Wie künstliche Zellen kommunizieren

Wie künstliche Zellen kommunizieren

Forschern der TU München ist ein wichtiger Schritt gelungen, um das Verhalten lebender Organismen nachzubilden.

Erstautorin Aurore Dupin und Prof. Friedrich Simmel beobachten die Zellen am Fluoreszenzmikroskop.
Erstautorin Aurore Dupin und Prof. Friedrich Simmel beobachten die Zellen am Fluoreszenzmikroskop.

In der Biotechnologie dienen Zellen als kleine Fabriken, um gezielt bestimmte chemische Verbindungen herzustellen.
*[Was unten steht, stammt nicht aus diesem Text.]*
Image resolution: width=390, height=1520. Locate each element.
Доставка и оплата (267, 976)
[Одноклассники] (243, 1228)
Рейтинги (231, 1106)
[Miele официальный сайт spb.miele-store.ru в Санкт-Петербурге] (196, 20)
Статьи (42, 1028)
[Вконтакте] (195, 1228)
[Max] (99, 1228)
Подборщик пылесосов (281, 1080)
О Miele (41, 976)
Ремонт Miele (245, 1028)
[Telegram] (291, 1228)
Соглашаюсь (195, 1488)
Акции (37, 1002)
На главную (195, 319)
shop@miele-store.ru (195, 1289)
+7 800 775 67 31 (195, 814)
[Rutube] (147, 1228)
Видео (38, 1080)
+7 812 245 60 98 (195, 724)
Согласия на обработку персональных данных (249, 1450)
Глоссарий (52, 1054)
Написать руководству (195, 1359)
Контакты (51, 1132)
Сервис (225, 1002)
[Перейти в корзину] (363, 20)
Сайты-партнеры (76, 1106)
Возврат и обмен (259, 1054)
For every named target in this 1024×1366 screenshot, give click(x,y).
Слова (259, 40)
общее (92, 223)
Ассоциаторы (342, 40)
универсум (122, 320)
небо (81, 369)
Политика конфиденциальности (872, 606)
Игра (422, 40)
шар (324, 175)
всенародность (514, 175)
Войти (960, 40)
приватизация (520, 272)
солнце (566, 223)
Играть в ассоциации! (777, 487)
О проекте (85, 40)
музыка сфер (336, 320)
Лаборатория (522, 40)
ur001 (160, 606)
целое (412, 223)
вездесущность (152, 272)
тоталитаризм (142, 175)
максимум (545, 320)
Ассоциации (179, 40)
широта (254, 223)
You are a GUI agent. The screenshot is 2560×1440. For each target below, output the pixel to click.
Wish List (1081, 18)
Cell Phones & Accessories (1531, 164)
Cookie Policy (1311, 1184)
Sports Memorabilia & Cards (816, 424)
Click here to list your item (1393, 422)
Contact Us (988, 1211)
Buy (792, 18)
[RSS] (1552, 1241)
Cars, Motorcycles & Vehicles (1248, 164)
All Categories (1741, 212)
Dazu müssen Forschende zunächst geeignete Organismen finden und dann auch noch mit den speziellen Anforderungen und sonstigen Stoffwechselaktivitäten des jeweiligen Organismus‘ zurechtkommen. Weltweit arbeiten Wissenschaftler daher daran, künstliche Zellen herzustellen, die ganz auf ihre jeweiligen Aufgaben zugeschnitten sind. Was die Natur in lebenden Zellen in Millionen Jahren mithilfe der Evolution gelöst hat, muss dazu neugeschaffen oder chemisch nachgebildet werden. Ein Team der TU München hat dabei jetzt einen wichtigen Meilenstein erreicht, wie die Forscher um Friedrich Simmel im Fachjournal „Nature Chemistry“ berichten: Die Zellen können miteinander kommunizieren.

Zellen aus Gelen und Polymeren

Als Zellen dienen Gele oder Emulsionströpfchen mit einem Durchmesser von 10 bis 100 Mikrometern. Eine dünne Fett- oder Polymerschicht fungiert als Membran. Innerhalb dieser Zellen können chemische oder biochemische Reaktionen ungestört ablaufen. Im Fall der Münchener Forschungsgruppe produzierten die Zellen RNA oder Proteine, simulierten also die Genexpression natürlicher Zellen.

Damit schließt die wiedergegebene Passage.